Make a New Normal

Not Free to Think

A short reflection on race, geopolitics, theology, and the role of the church in faith.

Growing up in the church, I have long felt both at home in the church and like a resident alien. What some classify as evoking transcendent timelessness, I have often seen as dated and inaccessible.

When exploring other ways of being church, I have often found the presence of this same sense, that as time goes by, the church isn’t aging well. It’s clothes poorly fit. It’s tendencies to be a “straight-shooter” now sound like the cranky ramblings of an addled old man. Or perhaps the kindly woman, hunched over; delicate and well-groomed.

Just not vibrant. Lively. Vivacious.

Sort of like looking at my music collection, which used to expand weekly, then monthly, and now annually. My favorite album, loveless by My Bloody Valentine was released in 1991. It’s sound is quite timeless—as it was truly sonic perfection—but my listening to it, even at home, cooking dinner, dates me. It holds me back to a time in my past in which such discovery was so pertinent and essential to my understanding of life itself. Now, I am a musical dinosaur.

In this way, the church has so often been tempted into diving headlong into the hasty decision of being the place for the dinosaurs or the place for the youth. And sometimes they make the slightly wiser decision to be the place of transcendence—and yet still fall into the trap of trying to escape the quicksand by adding more dirt or water to the mix, rather than allow themselves to be freed.

Growing dishonesty

Several years ago, I read a book called The Dishonest Church by Jack Good.

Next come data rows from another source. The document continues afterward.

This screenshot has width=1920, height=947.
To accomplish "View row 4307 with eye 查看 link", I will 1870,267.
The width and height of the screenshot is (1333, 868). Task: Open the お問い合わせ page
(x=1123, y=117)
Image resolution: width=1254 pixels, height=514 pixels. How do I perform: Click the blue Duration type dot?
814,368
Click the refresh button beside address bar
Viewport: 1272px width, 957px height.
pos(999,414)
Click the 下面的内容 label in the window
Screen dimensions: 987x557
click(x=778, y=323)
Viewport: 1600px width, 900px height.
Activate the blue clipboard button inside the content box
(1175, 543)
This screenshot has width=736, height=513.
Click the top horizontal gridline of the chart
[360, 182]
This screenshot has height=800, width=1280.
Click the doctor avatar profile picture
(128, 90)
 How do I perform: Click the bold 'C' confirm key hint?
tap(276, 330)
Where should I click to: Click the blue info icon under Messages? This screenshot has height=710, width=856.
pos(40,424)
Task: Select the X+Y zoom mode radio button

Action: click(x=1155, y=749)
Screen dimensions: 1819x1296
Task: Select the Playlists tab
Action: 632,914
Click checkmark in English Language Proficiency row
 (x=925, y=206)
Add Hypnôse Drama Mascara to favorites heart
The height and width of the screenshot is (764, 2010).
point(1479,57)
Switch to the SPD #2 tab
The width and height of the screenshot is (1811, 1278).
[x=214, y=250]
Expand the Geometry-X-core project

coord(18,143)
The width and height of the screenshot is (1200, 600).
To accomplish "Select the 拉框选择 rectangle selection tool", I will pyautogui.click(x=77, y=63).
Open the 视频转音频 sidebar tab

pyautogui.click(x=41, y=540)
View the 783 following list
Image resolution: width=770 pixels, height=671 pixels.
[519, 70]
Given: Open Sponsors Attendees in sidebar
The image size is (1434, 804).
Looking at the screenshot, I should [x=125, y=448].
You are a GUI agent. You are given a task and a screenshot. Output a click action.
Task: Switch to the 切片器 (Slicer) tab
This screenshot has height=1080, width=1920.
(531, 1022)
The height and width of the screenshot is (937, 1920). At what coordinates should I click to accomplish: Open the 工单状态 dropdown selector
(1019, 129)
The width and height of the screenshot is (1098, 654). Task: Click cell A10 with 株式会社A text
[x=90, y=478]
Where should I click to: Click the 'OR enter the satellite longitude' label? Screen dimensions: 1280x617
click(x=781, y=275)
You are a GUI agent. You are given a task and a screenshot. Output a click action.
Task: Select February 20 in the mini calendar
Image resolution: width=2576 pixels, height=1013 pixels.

It is a charmingly prophetic book, in the honest sense of the meaning. It is written by a pastor, raised in the modern world and he has a modernist mindset. He argues that the main problem in the mainline is that we learn one thing in seminary and teach something different to the parish. That, for at least a generation or more, we have failed to teach our congregations effectively and honestly.

He then breaks it down along liberal and conservative lines and discusses the issue in a binary way, which I essentially reject. But his charge is profound: that in not sharing what we have learned, the pastors of the church have been dishonest.

Many of us in church know this to be true and yet have trouble figuring out what to do about it. When we get 80 people worshiping on a Sunday and then 6 to join a Wednesday study group, parish leaders can easily feel defeated. I do.

This is our work, however. Doing ministry in this context, means that we are dealing with a church that is shrinking across the board, a society that is post-Christian, and a religious landscape that has become calcified by a partisan divide. That is our current condition, but it need not be our reality.

A new focus

Reading an article by Christian Piatt yesterday, which was a reflective piece about the place of race, radical theology, geopolitics, and religious influence in our current milieu and I was struck by how much I agreed with it on so many levels and yet took great issue with its conclusion. Piatt seems to be arguing for a greater place for “practical” stuff in the academic. Or, at least, that this is the source of our divergence. But I’ve long thought the opposite. We need more space for the academic in the practical sphere. This is all based on our comfort with responding to one simple question:

Why?

Why do we do this? Why should I care? Why are we here? Why does GOD care if I eat bacon or drink alcohol or dance or have sex or ________?

Why?

And the church has so long ignored these questions; more like avoided them; in two ways.

  1. We prescribe what to believe. Rather than give a response that allows people to better understand what we are doing, we give a formulation to memorize and regurgitate. We don’t deal with the task of answering the hard, yet simple question “why?”
  2. We focus on “practical” stuff. We plan for our ceremonies and we get our people to do the “right” things and stand in the “right” places. We run around sitting with people as they are dying. We give food away at the food pantry. We go out and we do all of this stuff. But do we do this because of what Jesus commands or because we have figured out why?

Instead of dumbing down the faith to be easily practiced, we should be building it up. Instead of prescribing what we ought to believe, we should be making belief.